Now I know that with newborns moms are expected to understand that there will be days and nights were you question your sanity. Last night though was beyond just questioning my sanity. I believe that I teetered on the edge of insanity as I had a major meltdown at 3:30am on my living room floor because Leah would not stop crying. Normally I would not have minded so much, but nothing, I repeat, nothing was able to calm her down. Not even the tried-and-true Lamby Swing that quiets her down in 2.2 seconds flat.
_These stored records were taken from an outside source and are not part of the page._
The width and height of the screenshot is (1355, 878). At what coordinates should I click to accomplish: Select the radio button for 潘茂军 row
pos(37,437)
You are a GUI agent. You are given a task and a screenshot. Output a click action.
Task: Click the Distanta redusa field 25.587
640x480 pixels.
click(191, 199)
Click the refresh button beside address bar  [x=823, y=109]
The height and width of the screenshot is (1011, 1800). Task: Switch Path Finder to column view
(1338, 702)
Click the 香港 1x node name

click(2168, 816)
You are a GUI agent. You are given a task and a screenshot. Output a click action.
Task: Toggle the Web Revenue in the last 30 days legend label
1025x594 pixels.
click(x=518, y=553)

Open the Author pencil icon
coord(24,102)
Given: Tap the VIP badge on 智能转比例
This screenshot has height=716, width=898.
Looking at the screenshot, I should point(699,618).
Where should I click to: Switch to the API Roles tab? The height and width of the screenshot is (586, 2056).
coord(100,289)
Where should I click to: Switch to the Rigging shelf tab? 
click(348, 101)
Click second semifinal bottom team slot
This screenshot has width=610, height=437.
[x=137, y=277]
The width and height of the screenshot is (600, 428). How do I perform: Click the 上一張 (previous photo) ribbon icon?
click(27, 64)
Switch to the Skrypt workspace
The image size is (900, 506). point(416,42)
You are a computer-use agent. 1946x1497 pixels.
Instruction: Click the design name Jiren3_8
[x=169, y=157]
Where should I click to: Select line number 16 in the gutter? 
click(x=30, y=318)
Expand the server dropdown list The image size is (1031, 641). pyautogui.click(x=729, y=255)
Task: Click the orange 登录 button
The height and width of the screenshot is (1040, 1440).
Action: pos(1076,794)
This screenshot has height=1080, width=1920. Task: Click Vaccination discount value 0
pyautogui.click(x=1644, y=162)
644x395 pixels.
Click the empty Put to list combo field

Instead I found myself jumping from one remedy to another in a bleary-eyed desultory state that left me racked with frustration. The main culprit of Leah's discomfort, you ask? I have no idea. I want to say it was gas or constipation, but I can't be sure. I think I could have convinced myself it was gas last night in hopes that there would be an end to the screaming and crying. I could have told myself anything at that point last night. Someone could have said that it was because she was allergic to the color beige and in twelve days after drinking apple juice mixed with ketchup the color beige would stop upsetting her and I swear to god I would have believed that. Really I would have because it would have meant that someone had an answer for me that would end my misery.

But alas I have no answer. No real answer. I have my speculations that I ate onions and this caused her to have gas, but I have no proof. So I'm waiting. I'm anxiously awaiting tonight (because Leah has been passed out today due to her formidable exertion and thus stopped screaming) and I'm hoping that whatever caused last night's torment is not a repeat offender.